» **TEXTE DE LECTURE**
À l’inverse, le caractère « central » des mathématiques ne rature pas l’existence d’influences réciproques de ces sciences (par exemple de la physique) sur la mathématique (Poincaré y insiste d’ailleurs).

À parler de « mathématiciens pensifs », ne risque-t-on pas de laisser entendre que le working mathematician, lui, ne penserait pas ?

Non ! Bien sûr, les mathématiques, comme les autres sciences, pensent, et donc le working mathematician pense quand il fait des mathématiques.

L’adjectif « pensif » (et non le substantif « penseur » !), au demeurant emprunté à Victor Hugo qui en fait grand usage, veut désigner quelque chose de plus singulier qu’une pensée mathématique : très exactement une réflexion mathématicienne sur cette pensée mathématique.

Puisqu’on retrouve également une délimitation par rapport à la métaphysique de l’intérieur même de la philosophie, en quoi s’agit-il bien, dans le cas de Poincaré et Weyl, d’une délimitation mathématicienne ?

Il est vrai qu’un rejet de la métaphysique existe de l’intérieur même du champ philosophique (songeons par exemple à Heidegger). Mais alors le mot « métaphysique » opère tout autrement qu’il ne le fait dans le discours de Poincaré et Weyl : pour Heidegger par exemple, la critique de la métaphysique (et de l’ontothéologie) légitime un retour à une ontologie native, présocratique, étroitement imbriquée au poème. Elle opère donc comme appel à revenir à une philosophie véritable (au sens d’Heidegger).

Pour Poincaré et Weyl, le même mot « métaphysique » désigne tout autre chose : précisément un espace de pensée radicalement étranger à l’espace scientifique et mathématique, et dans lequel les mathématiciens n’ont pas à se compromettre. Cet espace « métaphysique », fait des concepts de « cause », de « liberté », d’« essence » et d’ « existence », de rapport entre « intelligible et sensible », de « nature de la vérité », de « dualisme objet/sujet », etc. désigne alors bien la philosophie en son noyau de pensée propre.

Pourquoi ne pas compter dans l’intellectualité mathématique les théories mathématiques de la musique, en particulier celle de Mazzola ?

Théoriser mathématiquement la musique, c’est tout simplement une manière particulière de faire des mathématiques. Or l’intellectualité mathématique n’est pas un « faire (de) la mathématique » mais un « la réfléchir » en projetant la pensée à l’œuvre dans le faire dans la langue vernaculaire.

Compter la théorisation mathématique de la musique (comme de la physique ou de l’économie) dans l’intellectualité mathématique reviendrait purement et simplement à ne pas distinguer ce qu’il s’agit précisément de discerner.

L’intellectualité mathématique n’est-elle pas une pratique spontanée de tout mathématicien, même s’il ne prend pas le soin de la formuler par écrit ?

Oui par un côté, car cette réflexion mathématicienne sur la pensée mathématique est bien sûr partageable par tout mathématicien.  Non cependant, car la catégorie d’intellectualité mathématique vise à cerner des pratiques singulières du mathématicien (pensif) : celle consistant à donner forme transmissible, publique à cette réflexion, que ce soit par écrit (cas le plus manifeste) ou par oral.

» **DONNÉES FOURNIES**
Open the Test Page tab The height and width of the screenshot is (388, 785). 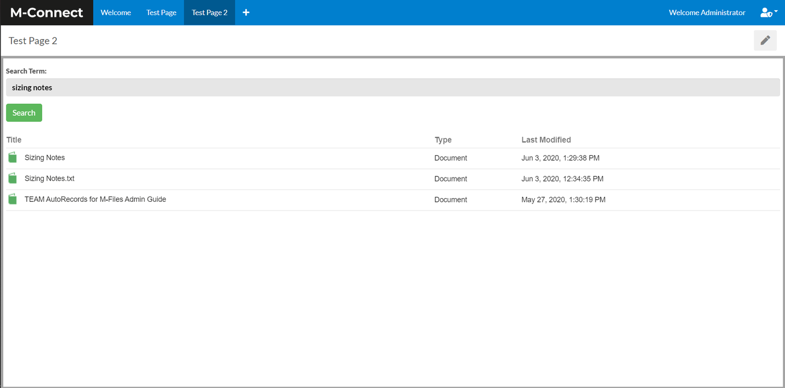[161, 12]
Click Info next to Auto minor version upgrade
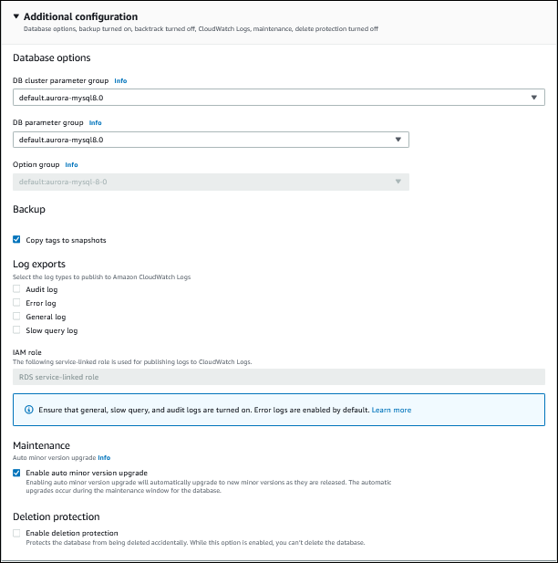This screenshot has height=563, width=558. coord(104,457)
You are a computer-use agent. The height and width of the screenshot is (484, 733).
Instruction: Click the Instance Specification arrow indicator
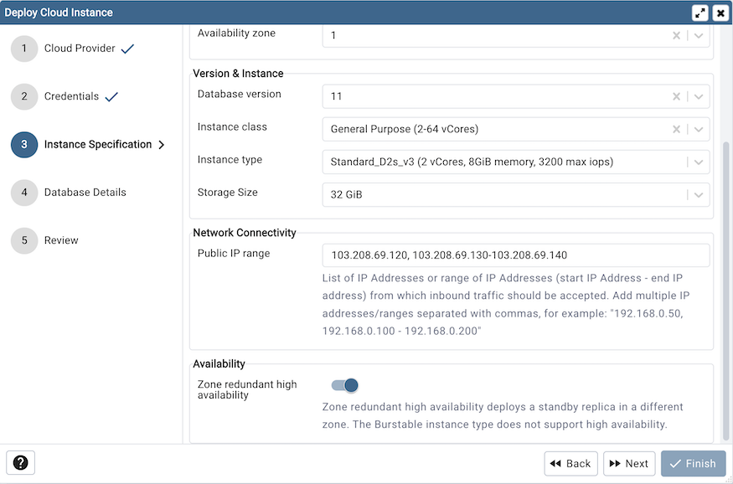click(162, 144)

» **CONSIGNE 1**
Répondez à ces questions sur le texte consacré à l'intellectualité mathématique :
(a) À quel écrivain l'adjectif « pensif » est-il emprunté ?
(b) Pour Heidegger, que légitime la critique de la métaphysique ?
(c) Par quels moyens le mathématicien pensif peut-il donner une forme transmissible et publique à sa réflexion ?
» **CONSIGNE 2**
Rédigez la suite du texte sur l'intellectualité mathématique, en partant de sa dernière phrase.
La liste ne joue aucun rôle dans ce travail.

» **PRODUCTION ATTENDUE 1**
(a) À Victor Hugo.
(b) Un retour à une ontologie native, présocratique, étroitement imbriquée au poème.
(c) Par écrit ou par oral.

» **PRODUCTION ATTENDUE 2**
On précisera donc, utilement, que l’intellectualité mathématique va de pair avec le souci de transmettre cette réflexion mathématicienne, ce qui implique l’étape (la pratique particulière) de fixer la projection faite dans la langue, de lui donner forme singulière.

L’intellectualité mathématique ne se loge-t-elle pas également dans les marges ou les interstices des articles mathématiques proprement dits ?

En effet, un article mathématique somme toute s’écrit aussi avec des mots (à la différence de la musique qui n’y recoure, dans une partition, que marginalement). On peut donc penser qu’un volet particulier de l’intellectualité mathématique se jouerait dans des parties singulières des textes mathématiques ordinaires et pas uniquement dans des textes spécifiques (quand il n’y aurait aucun sens à rechercher de l’intellectualité musicale dans des partitions !).

Ceci pourrait contribuer en effet à distinguer différents types d’intellectualité mathématique.

Dieudonné ne serait-il pas un exemple d’anti-intellectualité mathématique ?

Si c’est à raison de sa critique de « l’épistémologie » ou d’une supposée « philosophie des mathématiques », non : tout au contraire, j’ai tendance à trouver que ses résumés en tête de chapitres de ses Éléments d’analyse fourniraient un bon exemple de cette intellectualité mathématique se logeant dans les marges ou interstices des textes mathématiques. Et son Abrégé d’histoire des mathématiques constitue également un exemple assez rare d’histoire mathématicienne de sa discipline.

Pour dégager d’autres formes d’intellectualité mathématique, ne faudrait-il pas examiner plus attentivement ce qu’il en est des écrits de vulgarisation mathématique ?

En effet.

Je rechigne à compter la vulgarisation mathématique ou scientifique en général dans l’intellectualité mathématique car il y s’agit le plus souvent soit d’épistémologie grossière, soit de mathématiques saisies comme curiosité plutôt que comme pensée. Mais il est vrai qu’il faudrait aller y voir de plus près et que certains de ces travaux relèvent peut-être d’une véritable intellectualité mathématique : pour donner une comparaison en musique, l’ancienne collection Solfège du Seuil, consacrée à la vulgarisation musicale des œuvres des grands compositeurs, ne relève guère de l’intellectualité musicale sauf en quelques ouvrages, en général écrit d’ailleurs par des compositeurs, comme ceux de Boucourechliev consacrés à Schumann et Beethoven, ou celui de Barraqué consacré à Debussy…

N’est-il pas trop étroit d’établir l’existence d’une intellectualité mathématique sur la seule base de Poincaré et Weyl ?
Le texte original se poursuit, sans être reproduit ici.